Suddenly her sweet voice was interrupted by a low, tense cry from Naro, who had fiercely gripped my arm. I turned in time to see a weird figure, gnarled and stooped, with long white hair, slink swiftly and furtively from a great rock to the shelter of the red brush. Squat and bent as it was, there was no mistaking that it was human in shape, and that the skin was purple.
In the dull apathy in which I was sunken, I could not realize the danger. "I guess a rifle bullet will fix it," I said.
"The Purple Ones have more power than you know," cried Melvar. "Let us try to get on more open ground before it attacks. Then it will have to leave its cover."
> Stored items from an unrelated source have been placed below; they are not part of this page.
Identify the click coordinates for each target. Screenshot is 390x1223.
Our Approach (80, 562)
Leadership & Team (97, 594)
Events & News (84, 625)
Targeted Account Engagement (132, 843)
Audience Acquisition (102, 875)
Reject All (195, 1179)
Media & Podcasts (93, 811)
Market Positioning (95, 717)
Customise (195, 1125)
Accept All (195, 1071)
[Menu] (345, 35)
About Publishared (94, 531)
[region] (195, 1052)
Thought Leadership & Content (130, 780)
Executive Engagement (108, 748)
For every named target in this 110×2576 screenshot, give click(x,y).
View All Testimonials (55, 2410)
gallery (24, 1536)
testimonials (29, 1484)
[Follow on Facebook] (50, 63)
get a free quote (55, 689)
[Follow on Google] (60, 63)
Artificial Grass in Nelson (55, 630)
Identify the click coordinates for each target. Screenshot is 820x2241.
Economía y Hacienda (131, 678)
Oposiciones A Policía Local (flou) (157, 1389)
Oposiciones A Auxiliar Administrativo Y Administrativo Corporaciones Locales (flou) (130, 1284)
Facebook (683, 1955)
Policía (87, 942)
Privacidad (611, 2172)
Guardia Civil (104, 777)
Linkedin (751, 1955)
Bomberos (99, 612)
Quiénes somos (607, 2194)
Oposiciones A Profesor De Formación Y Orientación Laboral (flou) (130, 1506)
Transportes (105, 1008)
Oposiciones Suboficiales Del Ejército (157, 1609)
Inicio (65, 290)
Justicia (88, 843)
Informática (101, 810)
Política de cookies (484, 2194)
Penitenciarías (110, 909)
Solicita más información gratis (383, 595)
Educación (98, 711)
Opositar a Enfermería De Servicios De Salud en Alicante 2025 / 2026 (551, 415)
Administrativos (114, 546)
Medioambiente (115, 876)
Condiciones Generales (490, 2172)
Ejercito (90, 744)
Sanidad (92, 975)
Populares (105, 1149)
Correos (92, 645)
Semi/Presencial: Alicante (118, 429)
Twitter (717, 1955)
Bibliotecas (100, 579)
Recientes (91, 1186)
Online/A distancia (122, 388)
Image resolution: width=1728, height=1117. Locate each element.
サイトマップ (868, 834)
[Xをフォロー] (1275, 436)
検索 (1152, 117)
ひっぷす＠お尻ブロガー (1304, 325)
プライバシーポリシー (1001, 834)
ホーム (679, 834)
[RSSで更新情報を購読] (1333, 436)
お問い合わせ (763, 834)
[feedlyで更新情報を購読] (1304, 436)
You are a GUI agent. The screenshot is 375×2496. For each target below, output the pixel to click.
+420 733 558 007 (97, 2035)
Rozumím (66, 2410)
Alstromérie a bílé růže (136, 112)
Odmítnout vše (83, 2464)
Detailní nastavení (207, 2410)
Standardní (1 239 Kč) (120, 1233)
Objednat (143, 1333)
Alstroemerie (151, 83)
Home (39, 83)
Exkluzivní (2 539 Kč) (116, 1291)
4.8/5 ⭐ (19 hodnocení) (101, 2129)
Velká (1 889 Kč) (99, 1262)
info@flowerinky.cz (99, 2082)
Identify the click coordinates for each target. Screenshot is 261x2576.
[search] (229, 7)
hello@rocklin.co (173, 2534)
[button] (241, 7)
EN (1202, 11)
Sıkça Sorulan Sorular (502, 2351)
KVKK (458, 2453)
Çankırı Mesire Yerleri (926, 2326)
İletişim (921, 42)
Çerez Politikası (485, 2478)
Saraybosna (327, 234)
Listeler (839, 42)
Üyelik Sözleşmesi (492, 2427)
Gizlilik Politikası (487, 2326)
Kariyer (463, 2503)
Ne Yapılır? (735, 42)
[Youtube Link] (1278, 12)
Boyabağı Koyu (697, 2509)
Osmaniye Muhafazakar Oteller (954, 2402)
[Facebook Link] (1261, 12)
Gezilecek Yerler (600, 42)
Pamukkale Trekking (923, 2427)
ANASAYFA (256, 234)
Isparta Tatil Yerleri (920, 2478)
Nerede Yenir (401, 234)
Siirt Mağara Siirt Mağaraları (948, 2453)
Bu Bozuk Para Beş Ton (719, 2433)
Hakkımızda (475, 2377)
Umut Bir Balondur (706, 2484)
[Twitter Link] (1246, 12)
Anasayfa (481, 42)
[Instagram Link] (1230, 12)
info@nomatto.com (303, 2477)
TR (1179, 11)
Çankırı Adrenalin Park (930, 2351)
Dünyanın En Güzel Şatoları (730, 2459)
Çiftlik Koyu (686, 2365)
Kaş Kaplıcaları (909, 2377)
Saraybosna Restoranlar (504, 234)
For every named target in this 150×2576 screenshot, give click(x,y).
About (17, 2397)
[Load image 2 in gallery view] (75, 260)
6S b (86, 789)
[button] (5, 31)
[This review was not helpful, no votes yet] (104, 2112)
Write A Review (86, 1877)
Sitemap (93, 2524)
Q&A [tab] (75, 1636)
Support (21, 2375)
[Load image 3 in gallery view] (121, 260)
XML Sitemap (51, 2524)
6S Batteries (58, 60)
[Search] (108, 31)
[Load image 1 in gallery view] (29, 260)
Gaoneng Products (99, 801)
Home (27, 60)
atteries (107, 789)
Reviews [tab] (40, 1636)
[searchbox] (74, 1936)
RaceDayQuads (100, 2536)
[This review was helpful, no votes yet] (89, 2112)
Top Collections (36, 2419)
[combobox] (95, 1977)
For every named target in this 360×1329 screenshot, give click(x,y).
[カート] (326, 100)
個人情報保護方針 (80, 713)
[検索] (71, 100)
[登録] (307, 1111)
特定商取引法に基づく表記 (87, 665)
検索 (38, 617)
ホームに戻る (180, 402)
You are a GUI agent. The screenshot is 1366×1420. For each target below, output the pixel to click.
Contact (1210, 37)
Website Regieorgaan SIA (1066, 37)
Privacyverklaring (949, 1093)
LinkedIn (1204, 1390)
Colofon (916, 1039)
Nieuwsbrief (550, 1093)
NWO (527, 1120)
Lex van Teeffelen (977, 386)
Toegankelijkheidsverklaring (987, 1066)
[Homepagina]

So we turned and ran away from the stream, to a rocky hillside, where the red scrub grew low and scant. As we ran I heard a crashing behind us. Once I turned quickly, and raised my rifle. The strange figure darted abruptly into view, and I fired on the instant. I think I hit it, for it spun around quickly, and fell to the ground. But in a moment it was up, and running toward us with an agility that was incredible, springing over the red brush in great bounds, with a motion more like that of a monstrous hopping insect than of a human being. His white hair was flying in wild disorder, his shrunken limbs plainly flashing purple. And a terrible sound came from it as it bounded along—not a scream of rage or of pain, but a weird uncanny laugh, that rang strangely over the red plain, and somehow made us pause in our race, and tremble with alien terror.
A Narrow Escape
But we broke the icy fingers of fear that gripped our hearts, and ran on until we reached a great flat rock that lay at the upper edge of the bare space, in the edge of the thickets again. I lifted Melvar in my arms until she could reach the top and scramble up. Then I looked back and saw the purple man leaping across the clearing with incredible speed, not two hundred yards away.
Then Naro and I got up on that rock—I have never been able to remember just how we did it. I dropped to my knees, seized the rifle that I had pushed up before me, and began to pump lead at the beast as fast as I could work the bolt. The recoils of the gun seemed almost a steady thrust. I heard the bullets thud into the purple body. I saw it checked or driven back by the impacts. One bullet took it off its balance and it fell. But in a moment it was racing on again, empowered by super-human energy.
When my rifle was empty it was not twenty feet away. One arm was gone. One side of the body was fearfully torn. The purple face was a hideous mangled thing. It did not bleed, but the wounds were covered with a purple viscous slime. One of the eyes was gone, and the other glared at us with a wild red light. Anything of ordinary life must long since have been dead. But it gathered itself, and leapt for the top of the boulder.
On the day before I had showed Melvar how to use my guns, merely by way of proof that there was nothing supernatural in the working of the weapon that had slain so many of the Astranians in the temple. Now I pushed one of the pistols toward her. She was standing there motionless, calmly even. There was no panic in her face, and I knew that she would have the courage to use the weapon to save herself from the terrible brute, if things came to the worst. She smiled at me, even as she picked up the gun. Then, looking at the safety, she gripped it in a business-like way.